TASK REQUIREMENTS
Of all the lines in the entries below, give again exactly those starting at the line containing "You are a computer-use" and ending at the line containing "Task: Click the C badge on AConsent row", both ends included, and no others.

DATASET ENTRIES
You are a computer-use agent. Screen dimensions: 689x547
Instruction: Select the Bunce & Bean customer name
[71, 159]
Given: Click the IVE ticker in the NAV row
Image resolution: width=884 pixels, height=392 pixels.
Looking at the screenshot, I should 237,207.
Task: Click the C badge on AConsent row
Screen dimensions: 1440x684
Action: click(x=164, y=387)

--

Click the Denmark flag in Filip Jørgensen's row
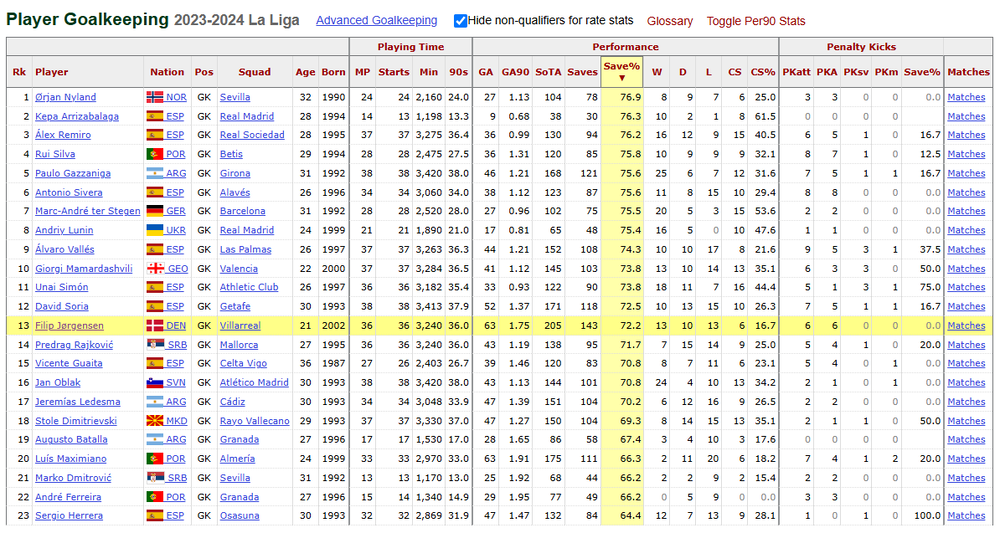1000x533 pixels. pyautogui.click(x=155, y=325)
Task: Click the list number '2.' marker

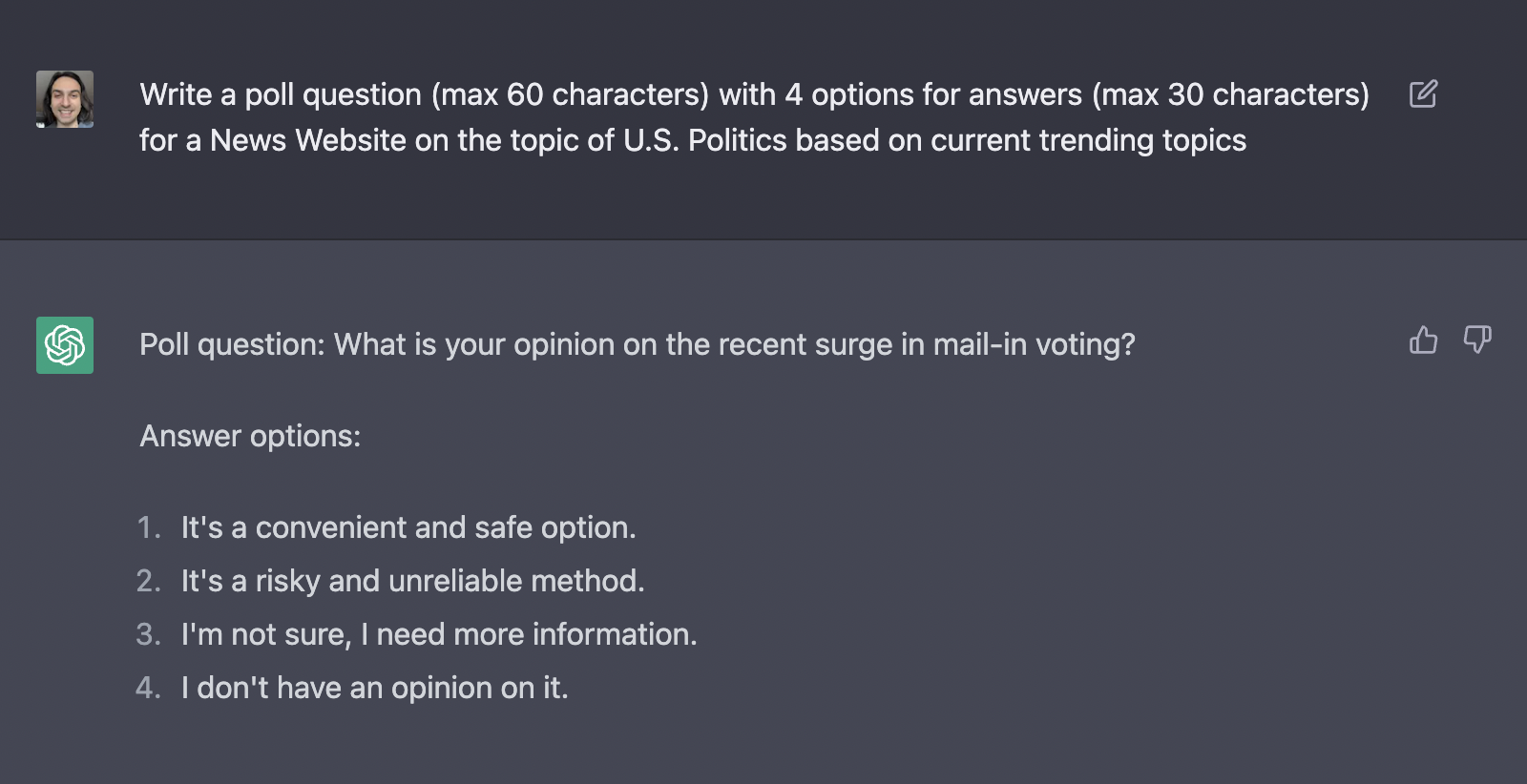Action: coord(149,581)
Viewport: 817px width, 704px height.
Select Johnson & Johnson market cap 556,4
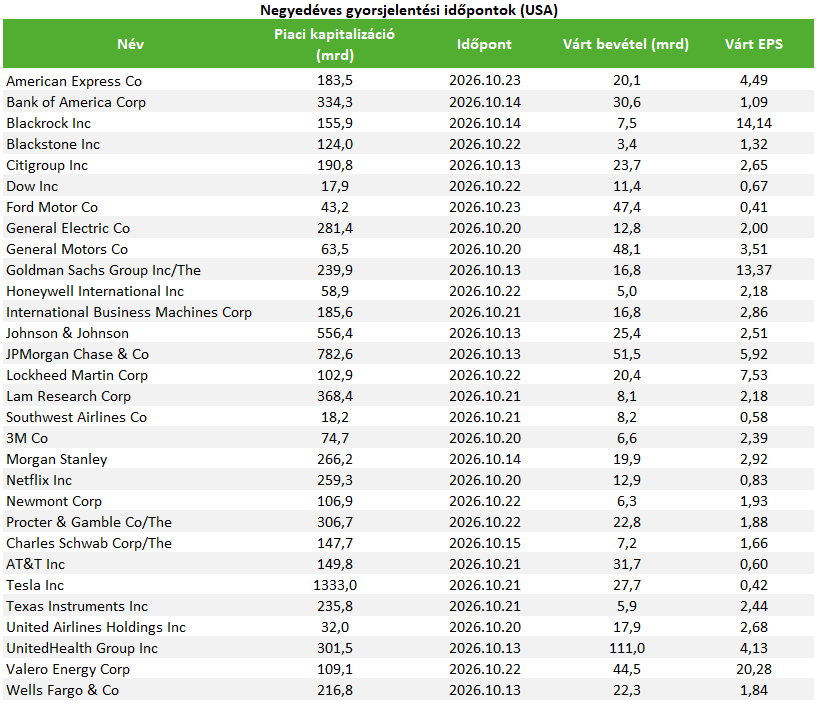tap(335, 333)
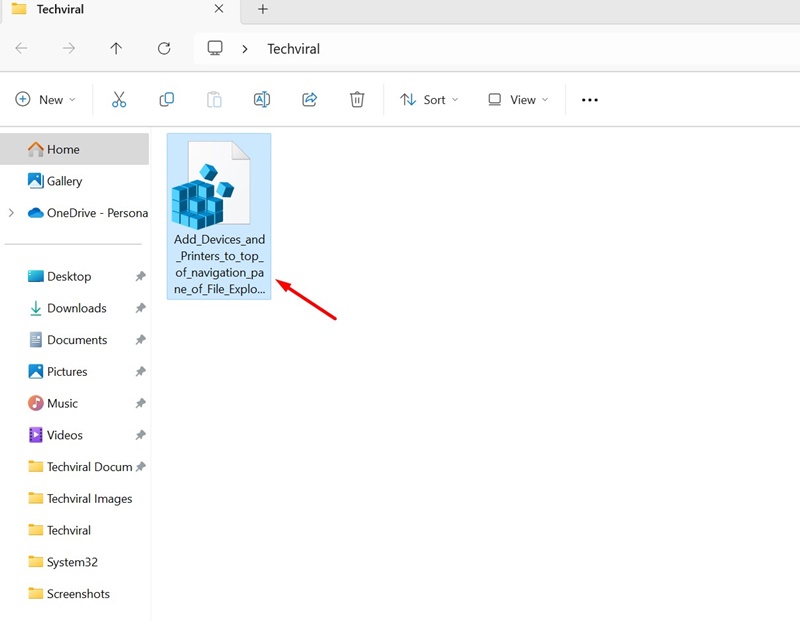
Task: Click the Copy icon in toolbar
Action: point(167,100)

==

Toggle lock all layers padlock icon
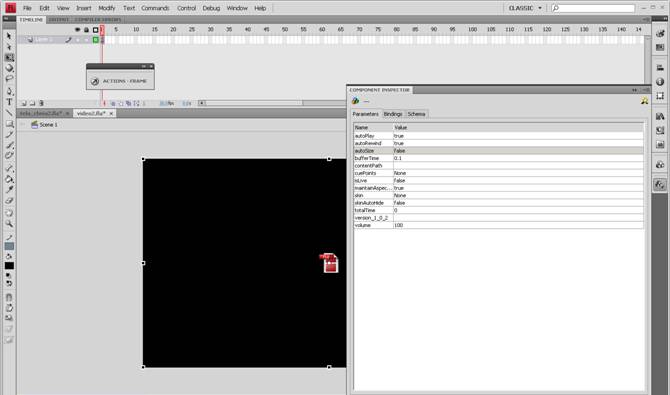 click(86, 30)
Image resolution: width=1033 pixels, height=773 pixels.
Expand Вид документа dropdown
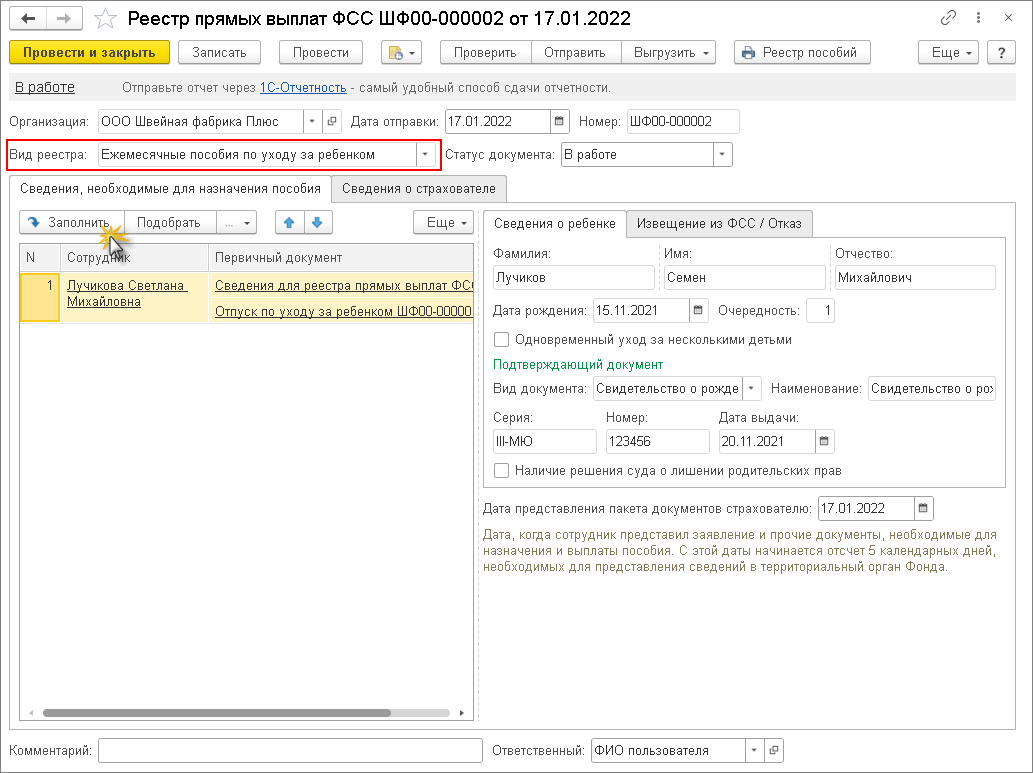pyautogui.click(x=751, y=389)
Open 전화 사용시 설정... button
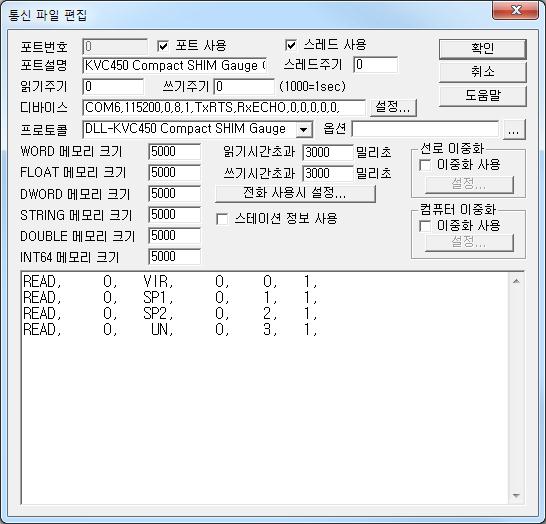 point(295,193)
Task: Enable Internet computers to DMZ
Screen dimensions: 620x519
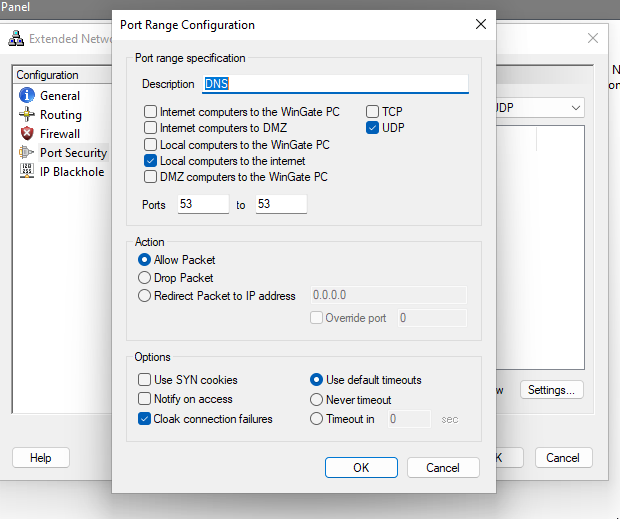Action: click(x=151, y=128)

RESPONSE TO THIS TASK
You are a computer-use agent. Screen dimensions: 689x547
Instruction: Select the Bunce & Bean customer name
[71, 159]
Given: Click the IVE ticker in the NAV row
Image resolution: width=884 pixels, height=392 pixels.
Looking at the screenshot, I should 237,207.
Task: Click the C badge on AConsent row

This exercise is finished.